A whole cell may also be magnetically manipulated by attaching a magnetic bead to the extracellular matrix via fibronectin-coated magnetic beads. Fibronectin is a protein that will bind to extracellular membrane proteins. This technique allows for measurements of cell stiffness and provides insights into the functioning of structural proteins. The schematic shown at right depicts the experimental setup devised by Bonakdar and Schilling, et al. (2015) for studying the structural protein plectin in mouse cells. Stiffness was measured as proportional to bead position in response to external magnetic manipulation.

===Single-molecule experiments===
Magnetic tweezers as a single-molecule method is decidedly the most common use in recent years. Through the single-molecule method, molecular tweezers provide a close look into the physical and mechanical properties of biological macromolecules. Similar to other single-molecule methods, such as optical tweezers, this method provides a way to isolate and manipulate an individual molecule free from the influences of surrounding molecules. Here, the magnetic bead is attached to a tethering surface by the molecule of interest. DNA or RNA may be tethered in either single-stranded or double-stranded form, or entire structural motifs can be tethered, such as DNA Holliday junctions, DNA hairpins, or entire nucleosomes and chromatin. By acting upon the magnetic bead with the magnetic field, different types of torsional force can be applied to study intra-DNA interactions, as well as interactions with topoisomerases or histones in chromosomes .

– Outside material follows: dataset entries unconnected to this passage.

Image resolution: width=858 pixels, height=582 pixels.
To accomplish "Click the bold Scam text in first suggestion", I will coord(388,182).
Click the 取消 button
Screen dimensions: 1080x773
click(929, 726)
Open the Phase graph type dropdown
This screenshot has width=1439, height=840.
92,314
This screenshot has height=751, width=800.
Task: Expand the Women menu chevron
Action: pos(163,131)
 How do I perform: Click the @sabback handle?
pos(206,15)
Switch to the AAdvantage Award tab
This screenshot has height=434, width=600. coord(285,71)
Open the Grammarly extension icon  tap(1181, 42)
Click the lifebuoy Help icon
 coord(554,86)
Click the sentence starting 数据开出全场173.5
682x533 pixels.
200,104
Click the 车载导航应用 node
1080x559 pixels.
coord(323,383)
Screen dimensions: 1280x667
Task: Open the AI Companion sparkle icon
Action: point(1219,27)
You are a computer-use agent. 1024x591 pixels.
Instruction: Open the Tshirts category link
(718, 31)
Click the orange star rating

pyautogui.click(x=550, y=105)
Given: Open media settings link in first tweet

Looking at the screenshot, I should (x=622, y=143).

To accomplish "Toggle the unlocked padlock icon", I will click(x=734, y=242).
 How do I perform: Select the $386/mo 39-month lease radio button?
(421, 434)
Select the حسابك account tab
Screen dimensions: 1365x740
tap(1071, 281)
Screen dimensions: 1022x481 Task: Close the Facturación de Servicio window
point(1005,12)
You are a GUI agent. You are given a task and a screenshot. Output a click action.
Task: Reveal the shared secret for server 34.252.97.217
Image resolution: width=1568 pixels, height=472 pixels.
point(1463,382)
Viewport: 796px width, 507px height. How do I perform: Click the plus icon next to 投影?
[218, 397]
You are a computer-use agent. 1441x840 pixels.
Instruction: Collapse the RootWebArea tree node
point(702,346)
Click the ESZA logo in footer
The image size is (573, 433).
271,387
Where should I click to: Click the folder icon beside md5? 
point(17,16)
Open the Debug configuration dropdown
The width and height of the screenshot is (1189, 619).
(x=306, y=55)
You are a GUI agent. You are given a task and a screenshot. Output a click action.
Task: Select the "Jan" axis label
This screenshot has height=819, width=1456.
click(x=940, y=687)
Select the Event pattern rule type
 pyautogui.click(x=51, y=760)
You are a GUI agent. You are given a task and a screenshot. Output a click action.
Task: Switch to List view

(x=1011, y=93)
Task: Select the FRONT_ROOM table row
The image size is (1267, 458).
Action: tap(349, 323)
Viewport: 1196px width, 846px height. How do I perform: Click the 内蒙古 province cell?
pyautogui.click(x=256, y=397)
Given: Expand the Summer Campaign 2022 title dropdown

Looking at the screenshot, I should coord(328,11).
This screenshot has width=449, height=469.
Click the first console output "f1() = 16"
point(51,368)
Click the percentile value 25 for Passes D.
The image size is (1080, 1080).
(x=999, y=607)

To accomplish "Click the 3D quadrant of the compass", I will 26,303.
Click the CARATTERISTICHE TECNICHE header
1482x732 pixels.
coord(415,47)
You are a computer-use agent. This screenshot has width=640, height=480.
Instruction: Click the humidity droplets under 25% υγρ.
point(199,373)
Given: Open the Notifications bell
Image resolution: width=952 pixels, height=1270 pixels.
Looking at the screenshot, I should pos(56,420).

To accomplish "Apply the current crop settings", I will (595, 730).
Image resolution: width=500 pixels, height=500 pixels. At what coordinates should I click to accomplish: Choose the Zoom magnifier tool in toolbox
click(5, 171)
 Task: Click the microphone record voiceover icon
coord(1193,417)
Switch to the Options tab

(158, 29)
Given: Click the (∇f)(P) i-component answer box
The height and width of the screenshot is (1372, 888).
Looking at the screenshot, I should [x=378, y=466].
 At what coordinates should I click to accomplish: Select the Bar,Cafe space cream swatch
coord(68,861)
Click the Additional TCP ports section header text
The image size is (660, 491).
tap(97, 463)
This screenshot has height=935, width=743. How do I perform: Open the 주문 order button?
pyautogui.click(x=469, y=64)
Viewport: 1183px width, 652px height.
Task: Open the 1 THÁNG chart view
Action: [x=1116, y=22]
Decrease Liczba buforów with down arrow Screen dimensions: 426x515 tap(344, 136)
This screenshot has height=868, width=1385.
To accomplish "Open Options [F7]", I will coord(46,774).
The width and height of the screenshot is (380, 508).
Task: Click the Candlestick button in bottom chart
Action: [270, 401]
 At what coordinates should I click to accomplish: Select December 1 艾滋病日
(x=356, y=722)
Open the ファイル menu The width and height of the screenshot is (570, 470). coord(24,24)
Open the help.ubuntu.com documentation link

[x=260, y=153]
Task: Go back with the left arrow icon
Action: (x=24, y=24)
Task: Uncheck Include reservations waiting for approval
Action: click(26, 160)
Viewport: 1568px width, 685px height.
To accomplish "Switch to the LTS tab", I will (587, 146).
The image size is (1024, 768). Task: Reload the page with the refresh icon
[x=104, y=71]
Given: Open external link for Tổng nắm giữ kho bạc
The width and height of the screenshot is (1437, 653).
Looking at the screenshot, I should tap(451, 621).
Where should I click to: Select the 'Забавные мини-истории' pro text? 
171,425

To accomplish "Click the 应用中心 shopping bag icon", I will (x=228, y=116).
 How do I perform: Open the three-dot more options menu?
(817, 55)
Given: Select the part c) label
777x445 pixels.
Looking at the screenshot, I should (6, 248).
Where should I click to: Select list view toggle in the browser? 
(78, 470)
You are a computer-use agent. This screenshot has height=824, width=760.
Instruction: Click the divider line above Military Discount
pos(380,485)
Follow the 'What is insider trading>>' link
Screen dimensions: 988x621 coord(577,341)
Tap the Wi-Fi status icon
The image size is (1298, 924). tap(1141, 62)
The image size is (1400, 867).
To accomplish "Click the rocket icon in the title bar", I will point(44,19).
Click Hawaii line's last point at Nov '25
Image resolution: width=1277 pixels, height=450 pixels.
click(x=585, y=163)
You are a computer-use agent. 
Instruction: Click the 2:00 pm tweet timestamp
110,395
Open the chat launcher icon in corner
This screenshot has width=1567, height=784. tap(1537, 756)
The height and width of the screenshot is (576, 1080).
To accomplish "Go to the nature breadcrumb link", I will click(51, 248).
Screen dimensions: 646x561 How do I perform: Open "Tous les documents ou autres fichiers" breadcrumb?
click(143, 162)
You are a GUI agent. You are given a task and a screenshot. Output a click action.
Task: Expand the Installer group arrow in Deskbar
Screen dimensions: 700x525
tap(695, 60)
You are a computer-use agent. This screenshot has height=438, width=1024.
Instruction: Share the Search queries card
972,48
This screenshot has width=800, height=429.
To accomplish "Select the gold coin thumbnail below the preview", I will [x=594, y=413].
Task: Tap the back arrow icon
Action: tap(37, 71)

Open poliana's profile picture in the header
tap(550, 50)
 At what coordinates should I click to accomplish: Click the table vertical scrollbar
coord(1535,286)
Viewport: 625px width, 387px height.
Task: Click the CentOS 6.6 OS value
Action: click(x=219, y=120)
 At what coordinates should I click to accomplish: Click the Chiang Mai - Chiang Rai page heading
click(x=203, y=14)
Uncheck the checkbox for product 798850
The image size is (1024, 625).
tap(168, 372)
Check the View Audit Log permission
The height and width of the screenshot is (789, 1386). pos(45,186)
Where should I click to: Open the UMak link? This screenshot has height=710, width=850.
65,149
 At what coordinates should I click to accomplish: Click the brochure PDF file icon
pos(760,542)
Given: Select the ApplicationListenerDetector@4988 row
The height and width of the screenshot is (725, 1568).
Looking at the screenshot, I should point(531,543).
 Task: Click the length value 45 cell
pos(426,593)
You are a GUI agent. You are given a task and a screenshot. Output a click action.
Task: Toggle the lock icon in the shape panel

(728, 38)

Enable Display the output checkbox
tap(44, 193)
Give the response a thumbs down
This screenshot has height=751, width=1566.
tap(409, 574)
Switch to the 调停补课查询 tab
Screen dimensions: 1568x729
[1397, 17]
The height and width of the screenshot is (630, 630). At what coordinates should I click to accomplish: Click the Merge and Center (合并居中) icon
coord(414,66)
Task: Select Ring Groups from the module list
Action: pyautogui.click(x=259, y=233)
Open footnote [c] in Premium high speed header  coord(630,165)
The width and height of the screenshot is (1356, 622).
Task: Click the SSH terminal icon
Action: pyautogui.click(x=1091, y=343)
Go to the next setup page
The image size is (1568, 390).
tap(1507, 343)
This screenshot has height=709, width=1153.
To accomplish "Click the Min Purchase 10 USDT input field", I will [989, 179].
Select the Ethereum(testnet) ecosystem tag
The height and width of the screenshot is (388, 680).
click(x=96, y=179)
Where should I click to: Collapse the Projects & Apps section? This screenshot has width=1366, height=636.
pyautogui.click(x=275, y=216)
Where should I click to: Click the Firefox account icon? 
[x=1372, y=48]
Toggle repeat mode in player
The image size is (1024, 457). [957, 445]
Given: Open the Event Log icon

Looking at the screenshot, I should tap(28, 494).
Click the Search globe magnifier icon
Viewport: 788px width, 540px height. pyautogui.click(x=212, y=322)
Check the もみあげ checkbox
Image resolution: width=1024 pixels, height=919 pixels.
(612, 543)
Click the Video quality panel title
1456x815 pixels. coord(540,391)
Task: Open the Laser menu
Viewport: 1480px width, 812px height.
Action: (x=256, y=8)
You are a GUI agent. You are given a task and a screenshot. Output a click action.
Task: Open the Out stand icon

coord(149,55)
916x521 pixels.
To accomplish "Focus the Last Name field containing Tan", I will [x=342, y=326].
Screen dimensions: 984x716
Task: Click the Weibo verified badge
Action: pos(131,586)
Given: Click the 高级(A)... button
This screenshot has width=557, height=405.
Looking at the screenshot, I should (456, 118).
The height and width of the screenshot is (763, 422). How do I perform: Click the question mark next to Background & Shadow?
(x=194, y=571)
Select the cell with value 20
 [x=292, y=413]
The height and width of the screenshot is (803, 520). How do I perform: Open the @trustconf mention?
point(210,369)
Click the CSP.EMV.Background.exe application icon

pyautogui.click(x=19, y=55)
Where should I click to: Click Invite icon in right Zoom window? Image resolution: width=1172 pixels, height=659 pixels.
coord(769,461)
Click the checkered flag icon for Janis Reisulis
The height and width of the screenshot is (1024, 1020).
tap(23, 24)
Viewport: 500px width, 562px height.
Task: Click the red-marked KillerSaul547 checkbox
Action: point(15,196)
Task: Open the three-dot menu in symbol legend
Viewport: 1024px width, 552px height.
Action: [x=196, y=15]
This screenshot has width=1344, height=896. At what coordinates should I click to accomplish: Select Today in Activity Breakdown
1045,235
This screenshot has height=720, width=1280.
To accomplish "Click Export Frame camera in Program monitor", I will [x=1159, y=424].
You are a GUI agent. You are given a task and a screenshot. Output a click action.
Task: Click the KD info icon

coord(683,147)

===Single-complex studies===
Magnetic tweezers go beyond the capabilities of other single-molecule methods, however, in that interactions between and within complexes can also be observed. This has allowed recent advances in understanding more about DNA-binding proteins, receptor-ligand interactions, and restriction enzyme cleavage. A more recent application of magnetic tweezers is seen in single-complex studies. With the help of DNA as the tethering agent, an entire molecular complex may be attached between the bead and the tethering surface. In exactly the same way as with pulling a DNA hairpin apart by applying a force to the magnetic bead, an entire complex can be pulled apart and force required for the dissociation can be measured. This is also similar to the method of pulling apart receptor-ligand interactions with magnetic tweezers to measure dissociation force.

==Comparison to other techniques==

This section compares the features of magnetic tweezers with those of the most important other single-molecule experimental methods: optical tweezers and atomic force microscopy. The magnetic interaction is highly specific to the used superparamagnetic microbeads. The magnetic field does practically not affect the sample. Optical tweezers have the problem that the laser beam may also interact with other particles of the biological sample due to contrasts in the refractive index. In addition to that, the laser may cause photodamage and sample heating. In the case of atomic force microscopy, it may also be hard to discriminate the interaction of the tip with the studied molecule from other nonspecific interactions.

Thanks to the low trap stiffness, the range of forces accessible with magnetic tweezers is lower in comparison with the two other techniques. The possibility to exert torque with magnetic tweezers is not unique: optically tweezers may also offer this feature when operated with birefringent microbeads in combination with a circularly polarized laser beam.

Another advantage of magnetic tweezers is that it is easy to carry out in parallel many single molecule measurements.

An important drawback of magnetic tweezers is the low temporal and spatial resolution due to the data acquisition via video-microscopy. However, with the addition of a high-speed camera, the temporal and spatial resolution has been demonstrated to reach the Angstrom-level.